Single by Jeanette

from the album Delicious
- Released: 1 October 2001
- Length: 3:19
- Label: Polydor; Universal;
- Songwriters: Jeanette Biedermann; Wonderbra;
- Producer: Cobra

Jeanette singles chronology
| "Will You Be There" (2001) | "How It's Got to Be" (2001) | "No More Tears" (2002) |

= How It's Got to Be =

2001 single by Jeanette

"How It's Got to Be" is a song by German recording artist Jeanette. Built around Russian composer Pyotr Ilyich Tchaikovsky's "Act 2, Scene 10: Moderato" from his ballet Swan Lake (1875–76), it was written by Biedermann and Kristina Bach and produced by Cobra for her second studio album Delicious (2001).
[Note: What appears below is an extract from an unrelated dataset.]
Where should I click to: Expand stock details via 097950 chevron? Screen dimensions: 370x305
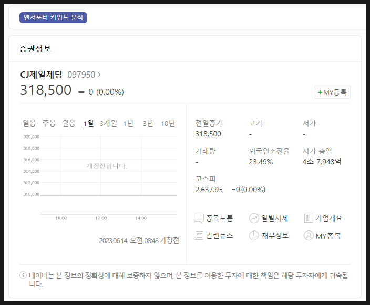(x=99, y=75)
Released as the album's first single, it peaked at number seven on the German Singles Chart, reaching gold status. In addition, it peaked at number 22 in both Austria and Switzerland.
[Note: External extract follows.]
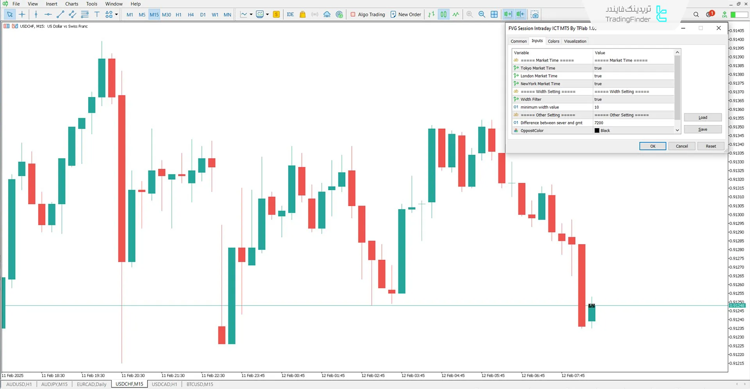750x389 pixels.
Task: Open the drawing objects dropdown arrow
Action: click(116, 14)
==Formats and track listings==

Maxi single
| No. | Title | Length |
|---|---|---|
| 1. | "How It's Got to Be" (radio edit) | 3:13 |
| 2. | "No Style!" (radio edit) | 3:39 |
| 3. | "How It's Got to Be" (Phil Fuldner mix) | 3:24 |
| 4. | "No Style!" (dance radio edit) | 3:38 |

==Charts==

===Weekly charts===

| Chart (2001) | Peak position |
|---|---|
| Austria (Ö3 Austria Top 40) | 22 |
| Germany (GfK) | 7 |
| Switzerland (Schweizer Hitparade) | 22 |

===Year-end charts===

| Chart (2001) | Position |
|---|---|
| Germany (Media Control) | 65 |

==Certifications and sales==

| Region | Certification | Certified units/sales |
| Germany (BVMI) | Gold | 250,000^{^} |
^{^} Shipments figures based on certification alone.